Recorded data
━━━━
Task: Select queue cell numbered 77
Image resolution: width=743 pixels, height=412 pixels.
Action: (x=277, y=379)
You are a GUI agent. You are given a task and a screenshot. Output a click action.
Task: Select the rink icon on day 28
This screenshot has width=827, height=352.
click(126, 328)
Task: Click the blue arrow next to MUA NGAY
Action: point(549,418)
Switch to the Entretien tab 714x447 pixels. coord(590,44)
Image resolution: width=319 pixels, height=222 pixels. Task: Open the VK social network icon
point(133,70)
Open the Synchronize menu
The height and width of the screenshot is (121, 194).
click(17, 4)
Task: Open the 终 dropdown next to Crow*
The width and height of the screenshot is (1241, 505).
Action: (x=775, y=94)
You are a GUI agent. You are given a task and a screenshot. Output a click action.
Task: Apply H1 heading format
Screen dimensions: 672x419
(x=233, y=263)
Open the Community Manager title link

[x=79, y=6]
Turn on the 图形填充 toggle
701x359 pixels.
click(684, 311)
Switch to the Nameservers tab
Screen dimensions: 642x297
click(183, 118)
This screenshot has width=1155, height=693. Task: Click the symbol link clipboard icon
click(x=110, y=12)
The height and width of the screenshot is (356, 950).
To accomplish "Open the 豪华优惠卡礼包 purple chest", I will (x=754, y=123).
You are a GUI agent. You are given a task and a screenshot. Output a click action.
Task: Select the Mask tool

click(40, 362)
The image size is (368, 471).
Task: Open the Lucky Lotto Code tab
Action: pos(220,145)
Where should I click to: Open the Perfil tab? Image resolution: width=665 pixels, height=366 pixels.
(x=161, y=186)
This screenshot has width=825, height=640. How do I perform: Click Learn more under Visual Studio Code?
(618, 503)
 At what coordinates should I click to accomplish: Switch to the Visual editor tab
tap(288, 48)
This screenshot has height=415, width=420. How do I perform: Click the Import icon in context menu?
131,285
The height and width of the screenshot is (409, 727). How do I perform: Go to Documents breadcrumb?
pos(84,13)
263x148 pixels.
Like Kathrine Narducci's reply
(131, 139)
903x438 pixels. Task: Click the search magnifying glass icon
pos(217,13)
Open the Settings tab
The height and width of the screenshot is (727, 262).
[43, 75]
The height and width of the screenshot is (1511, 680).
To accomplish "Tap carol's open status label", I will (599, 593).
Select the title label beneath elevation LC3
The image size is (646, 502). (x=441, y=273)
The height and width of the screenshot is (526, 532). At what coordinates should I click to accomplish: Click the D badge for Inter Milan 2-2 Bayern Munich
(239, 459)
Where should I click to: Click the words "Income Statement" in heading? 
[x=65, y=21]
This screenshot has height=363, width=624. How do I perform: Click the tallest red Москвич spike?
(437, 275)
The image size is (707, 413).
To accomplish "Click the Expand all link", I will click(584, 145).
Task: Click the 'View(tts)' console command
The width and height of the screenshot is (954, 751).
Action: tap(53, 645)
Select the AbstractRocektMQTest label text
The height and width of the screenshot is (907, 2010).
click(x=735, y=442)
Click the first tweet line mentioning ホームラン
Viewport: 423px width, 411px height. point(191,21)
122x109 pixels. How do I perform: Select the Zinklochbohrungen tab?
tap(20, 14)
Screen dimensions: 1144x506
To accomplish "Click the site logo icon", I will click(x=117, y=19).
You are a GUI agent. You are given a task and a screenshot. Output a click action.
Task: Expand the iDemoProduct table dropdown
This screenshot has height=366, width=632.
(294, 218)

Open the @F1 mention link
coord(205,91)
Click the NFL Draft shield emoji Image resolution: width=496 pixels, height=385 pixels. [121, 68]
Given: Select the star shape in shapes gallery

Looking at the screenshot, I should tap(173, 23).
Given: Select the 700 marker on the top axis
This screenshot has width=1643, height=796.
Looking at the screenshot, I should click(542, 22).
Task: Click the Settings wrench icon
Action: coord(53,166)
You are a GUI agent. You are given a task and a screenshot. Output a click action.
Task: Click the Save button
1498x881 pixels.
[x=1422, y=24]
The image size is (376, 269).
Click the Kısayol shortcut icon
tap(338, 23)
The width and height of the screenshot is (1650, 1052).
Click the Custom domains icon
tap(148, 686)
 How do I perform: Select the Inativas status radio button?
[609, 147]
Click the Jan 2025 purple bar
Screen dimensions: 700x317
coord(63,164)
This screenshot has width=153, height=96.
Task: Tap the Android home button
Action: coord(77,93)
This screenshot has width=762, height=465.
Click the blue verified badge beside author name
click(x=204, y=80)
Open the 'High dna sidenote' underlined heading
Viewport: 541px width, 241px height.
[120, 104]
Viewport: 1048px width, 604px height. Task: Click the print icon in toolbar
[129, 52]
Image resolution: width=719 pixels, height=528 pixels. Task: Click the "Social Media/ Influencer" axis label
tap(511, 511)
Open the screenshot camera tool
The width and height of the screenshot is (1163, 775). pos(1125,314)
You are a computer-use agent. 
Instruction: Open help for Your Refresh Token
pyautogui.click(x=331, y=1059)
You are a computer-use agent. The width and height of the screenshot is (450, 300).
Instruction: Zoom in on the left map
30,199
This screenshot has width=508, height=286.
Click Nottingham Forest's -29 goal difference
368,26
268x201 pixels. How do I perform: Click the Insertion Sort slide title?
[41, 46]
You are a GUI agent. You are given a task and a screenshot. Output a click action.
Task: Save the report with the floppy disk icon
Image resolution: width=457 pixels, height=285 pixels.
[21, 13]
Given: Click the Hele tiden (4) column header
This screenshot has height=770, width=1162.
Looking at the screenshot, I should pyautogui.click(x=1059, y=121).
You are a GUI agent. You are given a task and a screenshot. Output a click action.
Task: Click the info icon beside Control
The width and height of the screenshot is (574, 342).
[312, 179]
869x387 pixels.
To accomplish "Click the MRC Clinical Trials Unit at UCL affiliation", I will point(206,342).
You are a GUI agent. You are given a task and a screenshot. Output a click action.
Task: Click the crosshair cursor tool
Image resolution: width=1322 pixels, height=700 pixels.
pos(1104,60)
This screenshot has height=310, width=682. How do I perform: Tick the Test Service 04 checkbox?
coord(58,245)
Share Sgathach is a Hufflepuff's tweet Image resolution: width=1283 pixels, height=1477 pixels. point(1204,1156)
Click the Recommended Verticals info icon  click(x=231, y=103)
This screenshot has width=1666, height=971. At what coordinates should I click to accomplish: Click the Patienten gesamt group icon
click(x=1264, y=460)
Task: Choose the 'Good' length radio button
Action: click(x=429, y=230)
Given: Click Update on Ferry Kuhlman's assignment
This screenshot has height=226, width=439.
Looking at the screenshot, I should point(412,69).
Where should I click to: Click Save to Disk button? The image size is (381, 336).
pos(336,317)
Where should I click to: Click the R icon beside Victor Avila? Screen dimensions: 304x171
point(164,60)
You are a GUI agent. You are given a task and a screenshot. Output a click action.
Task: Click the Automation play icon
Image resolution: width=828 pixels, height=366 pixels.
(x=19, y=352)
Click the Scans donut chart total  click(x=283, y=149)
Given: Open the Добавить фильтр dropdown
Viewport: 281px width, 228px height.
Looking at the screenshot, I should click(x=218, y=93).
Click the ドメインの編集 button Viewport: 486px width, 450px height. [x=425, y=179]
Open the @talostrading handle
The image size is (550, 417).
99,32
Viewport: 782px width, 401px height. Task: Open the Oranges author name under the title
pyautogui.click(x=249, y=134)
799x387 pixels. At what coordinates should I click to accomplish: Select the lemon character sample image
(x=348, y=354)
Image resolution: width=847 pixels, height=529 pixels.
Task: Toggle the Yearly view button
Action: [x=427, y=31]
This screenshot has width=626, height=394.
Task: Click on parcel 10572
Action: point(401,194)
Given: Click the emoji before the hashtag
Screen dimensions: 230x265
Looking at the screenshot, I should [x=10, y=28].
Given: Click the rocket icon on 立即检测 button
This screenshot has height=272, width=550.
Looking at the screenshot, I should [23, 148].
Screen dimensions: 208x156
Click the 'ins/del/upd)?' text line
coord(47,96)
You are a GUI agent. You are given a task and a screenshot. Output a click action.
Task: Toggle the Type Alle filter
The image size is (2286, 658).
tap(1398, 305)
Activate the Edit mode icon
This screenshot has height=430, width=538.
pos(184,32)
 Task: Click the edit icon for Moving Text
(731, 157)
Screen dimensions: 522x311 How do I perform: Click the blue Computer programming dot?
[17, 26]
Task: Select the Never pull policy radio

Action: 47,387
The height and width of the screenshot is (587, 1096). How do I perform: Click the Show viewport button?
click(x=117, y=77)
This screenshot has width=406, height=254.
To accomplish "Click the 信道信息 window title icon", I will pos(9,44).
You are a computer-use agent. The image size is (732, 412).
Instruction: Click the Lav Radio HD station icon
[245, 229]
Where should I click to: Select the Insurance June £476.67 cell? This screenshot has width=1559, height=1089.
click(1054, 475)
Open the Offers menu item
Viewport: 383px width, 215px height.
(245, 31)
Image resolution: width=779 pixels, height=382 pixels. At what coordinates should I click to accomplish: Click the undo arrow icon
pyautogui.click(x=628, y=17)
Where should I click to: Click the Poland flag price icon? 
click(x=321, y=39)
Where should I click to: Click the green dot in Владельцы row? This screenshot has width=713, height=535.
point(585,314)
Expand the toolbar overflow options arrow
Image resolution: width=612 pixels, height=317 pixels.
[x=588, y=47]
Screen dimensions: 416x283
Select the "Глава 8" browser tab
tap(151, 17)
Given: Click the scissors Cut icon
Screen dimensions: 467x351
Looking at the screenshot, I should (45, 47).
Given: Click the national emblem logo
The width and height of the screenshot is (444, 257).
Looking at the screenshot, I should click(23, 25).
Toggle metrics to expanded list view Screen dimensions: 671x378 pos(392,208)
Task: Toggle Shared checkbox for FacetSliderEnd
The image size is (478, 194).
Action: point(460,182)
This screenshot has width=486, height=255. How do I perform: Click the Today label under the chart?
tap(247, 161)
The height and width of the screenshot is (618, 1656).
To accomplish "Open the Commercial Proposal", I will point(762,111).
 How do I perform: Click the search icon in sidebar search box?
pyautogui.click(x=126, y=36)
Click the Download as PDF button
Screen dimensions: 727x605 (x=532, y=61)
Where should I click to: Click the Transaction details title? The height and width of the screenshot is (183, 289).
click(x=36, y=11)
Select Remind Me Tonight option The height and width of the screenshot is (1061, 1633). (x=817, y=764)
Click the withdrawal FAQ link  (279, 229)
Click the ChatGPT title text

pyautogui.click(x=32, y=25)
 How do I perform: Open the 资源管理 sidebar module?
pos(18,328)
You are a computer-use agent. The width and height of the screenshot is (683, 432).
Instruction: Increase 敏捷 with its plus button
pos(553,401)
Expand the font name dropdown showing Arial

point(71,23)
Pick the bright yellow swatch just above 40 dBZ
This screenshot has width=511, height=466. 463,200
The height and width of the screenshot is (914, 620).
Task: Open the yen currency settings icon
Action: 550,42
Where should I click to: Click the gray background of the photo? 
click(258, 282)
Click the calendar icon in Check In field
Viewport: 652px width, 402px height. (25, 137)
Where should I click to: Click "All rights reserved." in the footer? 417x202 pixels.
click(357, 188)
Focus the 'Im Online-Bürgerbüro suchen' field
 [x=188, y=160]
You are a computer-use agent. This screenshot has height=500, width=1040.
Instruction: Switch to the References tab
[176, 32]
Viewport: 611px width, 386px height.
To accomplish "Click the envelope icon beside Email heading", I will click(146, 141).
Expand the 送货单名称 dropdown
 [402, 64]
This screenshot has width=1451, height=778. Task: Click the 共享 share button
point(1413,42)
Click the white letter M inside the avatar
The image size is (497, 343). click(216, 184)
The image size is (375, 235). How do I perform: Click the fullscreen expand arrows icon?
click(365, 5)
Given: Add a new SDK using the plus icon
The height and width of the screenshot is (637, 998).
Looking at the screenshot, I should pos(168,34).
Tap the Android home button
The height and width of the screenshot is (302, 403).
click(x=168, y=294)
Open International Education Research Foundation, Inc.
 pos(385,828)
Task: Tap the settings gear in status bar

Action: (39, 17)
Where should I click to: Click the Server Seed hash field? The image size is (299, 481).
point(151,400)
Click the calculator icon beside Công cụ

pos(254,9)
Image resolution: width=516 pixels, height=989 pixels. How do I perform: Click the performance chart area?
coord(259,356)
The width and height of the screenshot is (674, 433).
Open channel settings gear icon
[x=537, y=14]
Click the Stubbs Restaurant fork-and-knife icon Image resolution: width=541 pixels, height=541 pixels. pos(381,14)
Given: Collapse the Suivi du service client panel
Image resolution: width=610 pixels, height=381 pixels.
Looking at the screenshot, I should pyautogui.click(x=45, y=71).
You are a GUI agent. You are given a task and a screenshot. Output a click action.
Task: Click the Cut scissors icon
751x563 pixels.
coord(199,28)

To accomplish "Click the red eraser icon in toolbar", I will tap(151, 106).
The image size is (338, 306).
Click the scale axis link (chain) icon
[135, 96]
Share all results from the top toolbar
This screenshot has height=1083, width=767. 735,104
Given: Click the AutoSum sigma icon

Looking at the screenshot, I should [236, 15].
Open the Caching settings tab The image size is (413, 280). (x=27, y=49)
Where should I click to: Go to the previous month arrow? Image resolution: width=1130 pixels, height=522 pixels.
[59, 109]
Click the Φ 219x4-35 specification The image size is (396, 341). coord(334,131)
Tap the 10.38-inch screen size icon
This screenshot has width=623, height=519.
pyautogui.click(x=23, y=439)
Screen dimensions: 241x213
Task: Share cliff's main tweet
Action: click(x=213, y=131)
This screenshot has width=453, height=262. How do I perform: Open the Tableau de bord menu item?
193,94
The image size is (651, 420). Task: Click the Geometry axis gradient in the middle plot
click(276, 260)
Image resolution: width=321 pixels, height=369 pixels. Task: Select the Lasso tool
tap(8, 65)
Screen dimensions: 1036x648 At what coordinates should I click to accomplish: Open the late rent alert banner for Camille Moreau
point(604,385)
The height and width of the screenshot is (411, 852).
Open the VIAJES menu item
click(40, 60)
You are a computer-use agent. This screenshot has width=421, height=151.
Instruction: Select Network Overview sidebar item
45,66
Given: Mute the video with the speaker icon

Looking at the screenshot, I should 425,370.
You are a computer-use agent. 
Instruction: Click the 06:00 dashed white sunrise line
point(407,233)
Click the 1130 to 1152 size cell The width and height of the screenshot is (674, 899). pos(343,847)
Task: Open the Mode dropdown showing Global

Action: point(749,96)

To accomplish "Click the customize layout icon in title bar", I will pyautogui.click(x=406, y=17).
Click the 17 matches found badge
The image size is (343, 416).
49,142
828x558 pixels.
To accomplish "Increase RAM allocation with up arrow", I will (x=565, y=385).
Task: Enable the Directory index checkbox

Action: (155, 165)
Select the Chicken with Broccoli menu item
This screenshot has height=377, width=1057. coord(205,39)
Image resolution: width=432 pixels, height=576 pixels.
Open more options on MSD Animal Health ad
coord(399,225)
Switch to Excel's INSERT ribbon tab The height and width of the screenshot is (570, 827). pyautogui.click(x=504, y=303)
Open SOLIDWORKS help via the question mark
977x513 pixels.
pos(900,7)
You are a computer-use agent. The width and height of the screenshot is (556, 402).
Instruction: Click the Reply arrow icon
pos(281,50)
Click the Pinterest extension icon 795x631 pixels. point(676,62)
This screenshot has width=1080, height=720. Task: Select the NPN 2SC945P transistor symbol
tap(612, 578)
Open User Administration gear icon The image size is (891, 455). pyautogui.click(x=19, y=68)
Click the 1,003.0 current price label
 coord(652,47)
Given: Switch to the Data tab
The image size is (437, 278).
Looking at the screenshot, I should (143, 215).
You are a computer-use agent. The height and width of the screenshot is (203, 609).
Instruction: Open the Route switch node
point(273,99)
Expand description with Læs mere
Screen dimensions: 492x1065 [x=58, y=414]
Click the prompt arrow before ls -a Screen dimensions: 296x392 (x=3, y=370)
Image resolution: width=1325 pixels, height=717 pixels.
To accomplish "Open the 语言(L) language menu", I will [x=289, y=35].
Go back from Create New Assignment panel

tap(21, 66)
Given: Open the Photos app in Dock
━━━━
REQUIRED WORK:
Find every line in the records that contains the word "info"; copy those lines.

ANSWER SECTION:
Task: Click the info icon beside Control
Click the Recommended Verticals info icon  click(x=231, y=103)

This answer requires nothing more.